QUOTED PASSAGE:
::::::
This is an interesting suggestion. Most of the above mentioned methods use shallow networks with RFF encodings over a spatial grid. Since sinc activations can be used as a better drop in replacement for RFF-INRs, it should be possible to get better or on-par results with sinc-INRs. However, we would also like to note that in these settings, the INRs only encode a small volume in a partitioned space, resulting in low resolution signals. Therefore, the advantage we gain from using a more capable sinc-INR might be not significantly evident.

Minor typos / notational problems...

Thank you! All of these have been fixed.

In eqn 5, it is not clear what argument the central dot is supposed to represent or where it comes from

The central dot is just a placement for the variable of the function $s$ i.e. it can be read as $s(x - \tau)$ where $x$ is the function variable.

F with bar + hat + tilde is excessive. and what is bar?
::::::
WORK TO DO:
A. Collect every line of the records that contains the string "width", treating uppercase and lowercase letters as different.
B. Go on with the review exchange about sinc-INRs from the point where it stops.

RECORDS FOR THE EXERCISE:
::::::
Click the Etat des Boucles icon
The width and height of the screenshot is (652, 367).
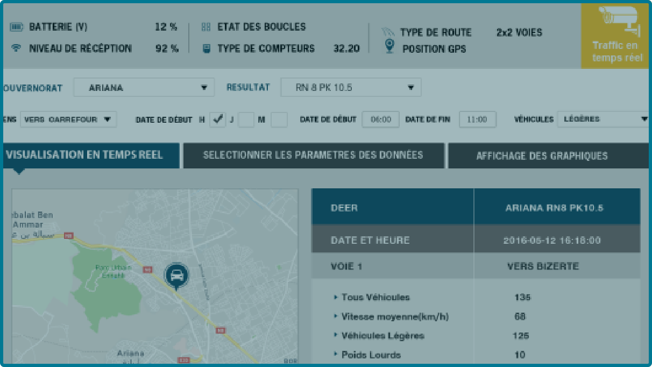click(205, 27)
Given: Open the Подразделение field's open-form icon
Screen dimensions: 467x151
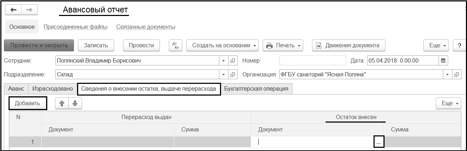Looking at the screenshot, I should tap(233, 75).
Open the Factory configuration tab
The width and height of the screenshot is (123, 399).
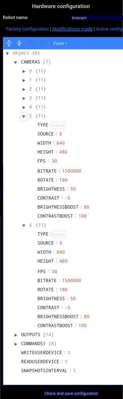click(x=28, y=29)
::::::
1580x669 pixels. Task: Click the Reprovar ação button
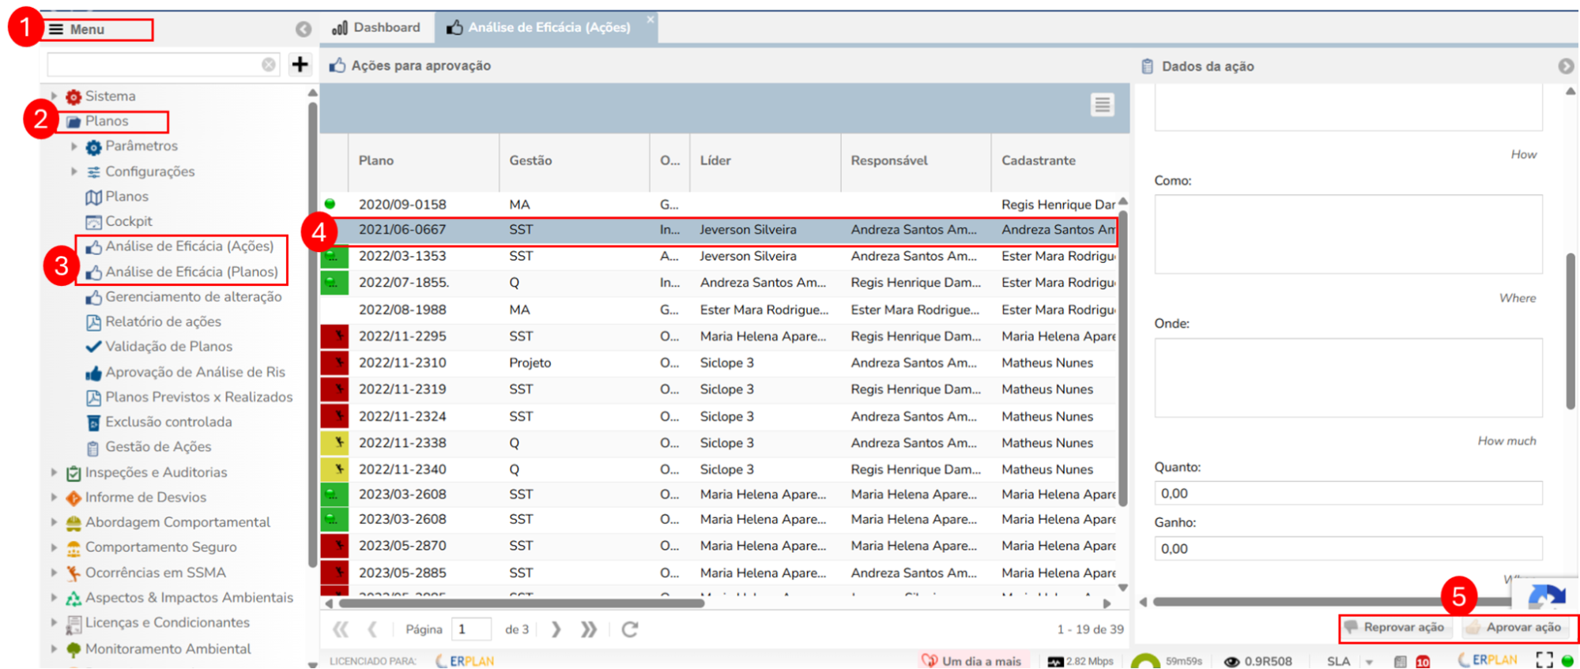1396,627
::::::
RESULTS FOR EACH TASK:
A.
The width and height of the screenshot is (652, 367).
The width and height of the screenshot is (123, 399).

B.
We thank the reviewer for bringing this up. The bar notation is a typo and should not be there in equation (6), we have corrected this. In general, notation in functional analysis and harmonic analysis has conventions that have gone through for decades although many of them are not ideal. It is always the case that one uses hat to denote the Fourier transform and tilde to denote a distribution, test function, associated to a given function. As we are combining both of these, the notation can seem rather cumbersome, though it retains the key aspect that these operators, taking an associated test function and then applying a Fourier transform, are function dependent. If we replace the notation with something completely different we fear it will cause confusion amongst those who work in this space and this is why we dicided to stick with the notation.

Thank you for your response. We have added an explanation of what the partition of unity condition is doing and how it is bridging the gap between $V(F)$ and $L^2(\mathbb{R})$. The explanation is given in the appendix in section A.2. Can you please have a look at the explanation and let us know if that is helpful?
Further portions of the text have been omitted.